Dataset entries
- - - - - - -

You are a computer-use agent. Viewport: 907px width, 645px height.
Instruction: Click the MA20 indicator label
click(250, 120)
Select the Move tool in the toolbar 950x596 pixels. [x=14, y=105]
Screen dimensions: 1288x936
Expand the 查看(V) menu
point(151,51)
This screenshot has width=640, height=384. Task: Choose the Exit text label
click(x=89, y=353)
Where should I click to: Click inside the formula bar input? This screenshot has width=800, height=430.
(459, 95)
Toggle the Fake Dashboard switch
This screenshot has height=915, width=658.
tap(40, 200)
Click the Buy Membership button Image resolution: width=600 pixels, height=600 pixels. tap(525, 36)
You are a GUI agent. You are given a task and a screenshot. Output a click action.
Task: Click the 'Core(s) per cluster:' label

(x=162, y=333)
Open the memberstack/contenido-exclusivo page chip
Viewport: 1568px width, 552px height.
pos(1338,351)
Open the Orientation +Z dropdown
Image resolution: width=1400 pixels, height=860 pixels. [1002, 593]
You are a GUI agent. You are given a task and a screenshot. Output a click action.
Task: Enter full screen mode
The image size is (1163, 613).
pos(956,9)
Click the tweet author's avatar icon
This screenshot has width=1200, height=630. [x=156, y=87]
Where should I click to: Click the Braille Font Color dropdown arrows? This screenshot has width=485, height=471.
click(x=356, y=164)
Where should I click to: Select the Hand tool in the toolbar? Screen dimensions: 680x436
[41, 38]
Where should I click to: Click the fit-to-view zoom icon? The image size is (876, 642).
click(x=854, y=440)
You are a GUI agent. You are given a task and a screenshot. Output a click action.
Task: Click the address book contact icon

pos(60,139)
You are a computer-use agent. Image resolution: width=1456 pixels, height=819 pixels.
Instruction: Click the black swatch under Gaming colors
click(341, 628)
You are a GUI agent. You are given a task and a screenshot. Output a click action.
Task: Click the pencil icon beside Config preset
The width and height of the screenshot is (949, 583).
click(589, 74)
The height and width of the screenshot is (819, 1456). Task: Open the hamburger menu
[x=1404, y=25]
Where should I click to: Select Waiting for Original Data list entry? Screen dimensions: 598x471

- - - - - - -

### What is expected
Reproduce every row above verbatim, with no changes.

### The answer
You are a computer-use agent. Viewport: 907px width, 645px height.
Instruction: Click the MA20 indicator label
click(250, 120)
Select the Move tool in the toolbar 950x596 pixels. [x=14, y=105]
Screen dimensions: 1288x936
Expand the 查看(V) menu
point(151,51)
This screenshot has width=640, height=384. Task: Choose the Exit text label
click(x=89, y=353)
Where should I click to: Click inside the formula bar input? This screenshot has width=800, height=430.
(459, 95)
Toggle the Fake Dashboard switch
This screenshot has height=915, width=658.
tap(40, 200)
Click the Buy Membership button Image resolution: width=600 pixels, height=600 pixels. tap(525, 36)
You are a GUI agent. You are given a task and a screenshot. Output a click action.
Task: Click the 'Core(s) per cluster:' label

(x=162, y=333)
Open the memberstack/contenido-exclusivo page chip
Viewport: 1568px width, 552px height.
pos(1338,351)
Open the Orientation +Z dropdown
Image resolution: width=1400 pixels, height=860 pixels. [1002, 593]
You are a GUI agent. You are given a task and a screenshot. Output a click action.
Task: Enter full screen mode
The image size is (1163, 613).
pos(956,9)
Click the tweet author's avatar icon
This screenshot has width=1200, height=630. [x=156, y=87]
Where should I click to: Click the Braille Font Color dropdown arrows? This screenshot has width=485, height=471.
click(x=356, y=164)
Where should I click to: Select the Hand tool in the toolbar? Screen dimensions: 680x436
[41, 38]
Where should I click to: Click the fit-to-view zoom icon? The image size is (876, 642).
click(x=854, y=440)
You are a GUI agent. You are given a task and a screenshot. Output a click action.
Task: Click the address book contact icon

pos(60,139)
You are a computer-use agent. Image resolution: width=1456 pixels, height=819 pixels.
Instruction: Click the black swatch under Gaming colors
click(341, 628)
You are a GUI agent. You are given a task and a screenshot. Output a click action.
Task: Click the pencil icon beside Config preset
The width and height of the screenshot is (949, 583).
click(589, 74)
The height and width of the screenshot is (819, 1456). Task: Open the hamburger menu
[x=1404, y=25]
Where should I click to: Select Waiting for Original Data list entry? Screen dimensions: 598x471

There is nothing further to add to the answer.